**Quoted passage**
- - - - - - -
In providing justification for the loan, the bank noted the state of the each hospital.
It was noted that GPHC is the main national referral hospital in the country as well as the premier medical teaching and research facility. It also functions as the Regional Hospital for Region 4 – Demerara – Mahaica and the District Hospital for Georgetown. The financial institution said several improvements to the hospital infrastructure are necessary to overcome gaps relating to capacity, quality, and growing demand for specialist services.
It was noted that inpatient bed supply is inadequate, with some wards consistently experiencing over 100% occupancy rates. The bank said the general Intensive Care Unit (ICU) for example has only seven beds, and specialized ICUs and high dependency units frequently have waiting lists. As a shift progresses to more sophisticated minimally invasive surgery techniques and noninvasive procedures, the bank said the lack of specific outpatient day recovery beds is becoming an important limitation.
It was further stated that the main operating theater currently has just six suites, which is insufficient to attend to the growing quantity of elective surgeries requested by an expanded array of medical specialists.
The IDB said similar situations exist at both the New Amsterdam Hospital and the Linden Hospital Complex.
- - - - - - -
**Problem description**
Write what comes next in the passage on the bank's reasons for the hospital loan, picking up after its final sentence.

**Information given**
- - - - - - -
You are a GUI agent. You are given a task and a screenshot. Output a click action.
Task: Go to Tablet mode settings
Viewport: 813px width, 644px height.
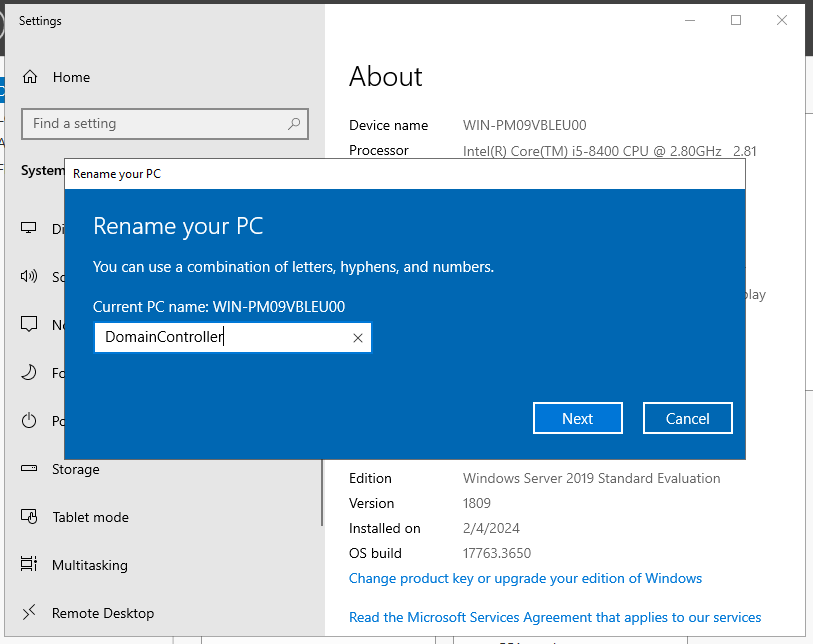click(x=90, y=517)
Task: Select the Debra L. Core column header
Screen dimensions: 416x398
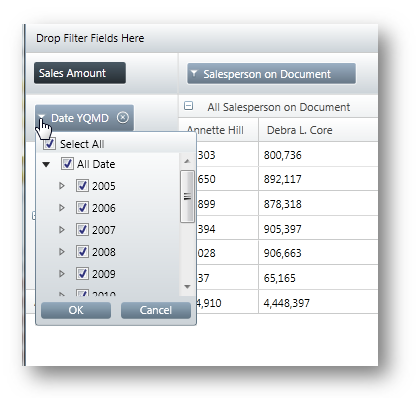Action: coord(299,130)
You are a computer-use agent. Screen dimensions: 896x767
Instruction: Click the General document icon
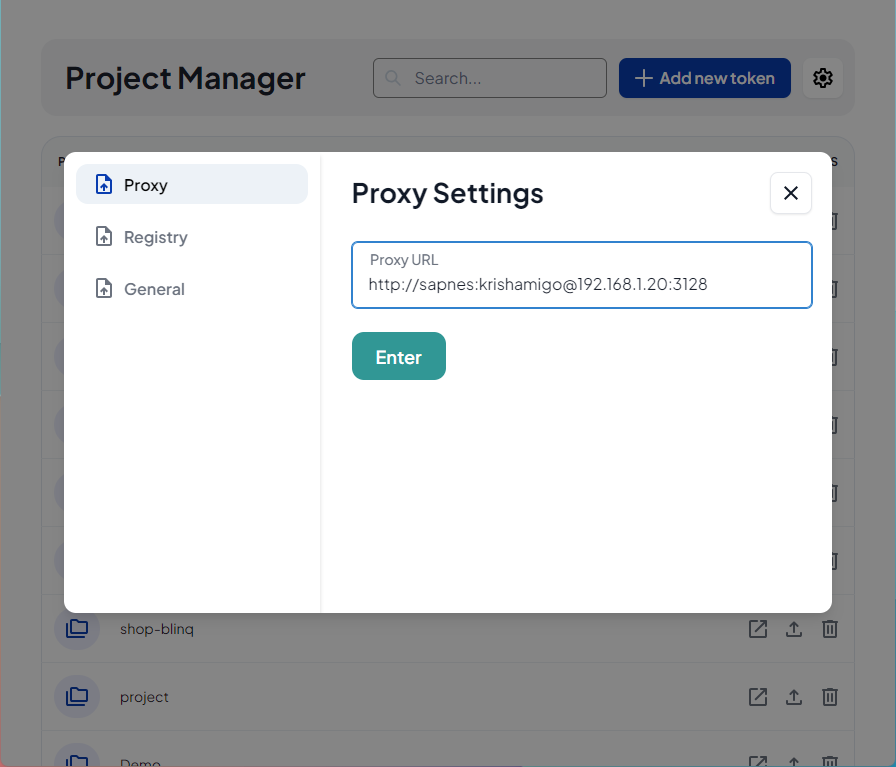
- - - - - - -
**Written answer**
The New Amsterdam Hospital is the second largest hospital after GPHC, and along with the Linden Hospital Complex, serves a significant catchment area, including receiving patients from other regions and the hinterland. The bank said both hospitals possess limited capacity in their accident and emergency departments, intensive care units, high dependency units, surgical suites, and imaging departments. Moreover, the bank said New Amsterdam was constructed nearly 20 ago but has undergone minimal renovation and expansion since then. The bank said it lacks sufficient installations for outpatient clinics, inpatient wards, and the pathology laboratory and has no buildings to house a central sterilization unit, administration, and medical and paramedical staff on call.
As for the Linden Hospital Complex, the bank said it is unable to properly deliver the full contingent of obstetric, neonatal and child health services. It also does not have a burn unit to attend to accident patients. The bank said strengthening these regional hospitals to provide the full contingent of level 4 services will no doubt reduce the transfer of patients to the GPHC, thus reducing the patient load of that hospital. The bank was keen to note that the Guyana Government has been working on the improvement in the delivery of healthcare in the country as a commitment to ensuring a modern, world-class healthcare system is developed.
Kaieteur News understands that a National Strategic Plan for Health 2022-2030 is being developed which intends to promote a model based on the principles of Primary Healthcare through an Integrated Health Service Delivery Network approach to achieve universal access and coverage.
Essential functions include healthcare delivery model, governance, financing, human resources, delivery of services, evidence informed decision making, supply chain, emergency preparedness, strategic partnerships, occupational safety and health, and preferred health programs and health determinants. To address other key areas for improvement, the Ministry of Health is preparing a Health Infrastructure Transformation Plan and a Human Resource Development Plan. The Guyana Government has since commenced implementation of aspects of these plans and strategic priorities.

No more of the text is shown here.